▶ **Records for the task**:
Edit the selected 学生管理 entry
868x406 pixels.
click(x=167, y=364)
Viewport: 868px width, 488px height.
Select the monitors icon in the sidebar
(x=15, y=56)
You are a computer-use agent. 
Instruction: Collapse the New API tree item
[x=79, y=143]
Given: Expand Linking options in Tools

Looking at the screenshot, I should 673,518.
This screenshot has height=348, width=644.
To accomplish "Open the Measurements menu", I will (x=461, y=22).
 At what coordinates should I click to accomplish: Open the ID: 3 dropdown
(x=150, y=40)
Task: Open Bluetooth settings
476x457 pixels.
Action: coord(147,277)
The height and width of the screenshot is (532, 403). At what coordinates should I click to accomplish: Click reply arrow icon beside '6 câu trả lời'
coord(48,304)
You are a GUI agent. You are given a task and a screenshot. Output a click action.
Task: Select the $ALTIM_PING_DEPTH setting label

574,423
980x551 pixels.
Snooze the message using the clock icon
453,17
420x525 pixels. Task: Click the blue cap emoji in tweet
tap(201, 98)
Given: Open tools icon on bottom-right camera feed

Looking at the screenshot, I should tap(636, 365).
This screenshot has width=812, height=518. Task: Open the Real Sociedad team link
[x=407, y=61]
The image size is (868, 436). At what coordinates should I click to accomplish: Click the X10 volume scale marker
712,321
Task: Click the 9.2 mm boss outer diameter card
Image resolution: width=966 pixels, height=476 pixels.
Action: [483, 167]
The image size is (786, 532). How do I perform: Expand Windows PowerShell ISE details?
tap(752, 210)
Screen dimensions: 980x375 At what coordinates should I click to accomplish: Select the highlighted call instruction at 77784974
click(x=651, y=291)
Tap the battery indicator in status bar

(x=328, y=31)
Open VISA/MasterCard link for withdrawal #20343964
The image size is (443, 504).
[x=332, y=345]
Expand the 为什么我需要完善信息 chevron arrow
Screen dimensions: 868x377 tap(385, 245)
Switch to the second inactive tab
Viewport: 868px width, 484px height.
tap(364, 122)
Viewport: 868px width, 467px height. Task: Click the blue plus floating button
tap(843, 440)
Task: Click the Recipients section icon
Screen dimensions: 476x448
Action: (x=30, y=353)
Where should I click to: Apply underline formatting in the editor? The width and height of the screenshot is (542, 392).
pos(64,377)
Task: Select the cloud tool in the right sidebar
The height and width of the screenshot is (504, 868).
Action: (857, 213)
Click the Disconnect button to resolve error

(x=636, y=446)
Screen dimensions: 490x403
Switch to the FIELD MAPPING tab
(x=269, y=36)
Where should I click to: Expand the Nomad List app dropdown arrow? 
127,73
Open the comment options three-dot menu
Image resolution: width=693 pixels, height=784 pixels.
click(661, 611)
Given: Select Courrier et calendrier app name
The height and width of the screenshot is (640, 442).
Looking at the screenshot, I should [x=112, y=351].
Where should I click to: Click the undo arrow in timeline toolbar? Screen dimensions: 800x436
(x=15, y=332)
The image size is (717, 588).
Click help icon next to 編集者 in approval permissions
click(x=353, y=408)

▶ **What you are asked to do**: Copying begins at the line that holds "Where should I click to: Apply" and ends at the last line of the data above, with both included and each line kept exactly.

▶ **Result below**:
Where should I click to: Apply underline formatting in the editor? The width and height of the screenshot is (542, 392).
pos(64,377)
Task: Select the cloud tool in the right sidebar
The height and width of the screenshot is (504, 868).
Action: (857, 213)
Click the Disconnect button to resolve error

(x=636, y=446)
Screen dimensions: 490x403
Switch to the FIELD MAPPING tab
(x=269, y=36)
Where should I click to: Expand the Nomad List app dropdown arrow? 
127,73
Open the comment options three-dot menu
Image resolution: width=693 pixels, height=784 pixels.
click(661, 611)
Given: Select Courrier et calendrier app name
The height and width of the screenshot is (640, 442).
Looking at the screenshot, I should [x=112, y=351].
Where should I click to: Click the undo arrow in timeline toolbar? Screen dimensions: 800x436
(x=15, y=332)
The image size is (717, 588).
Click help icon next to 編集者 in approval permissions
click(x=353, y=408)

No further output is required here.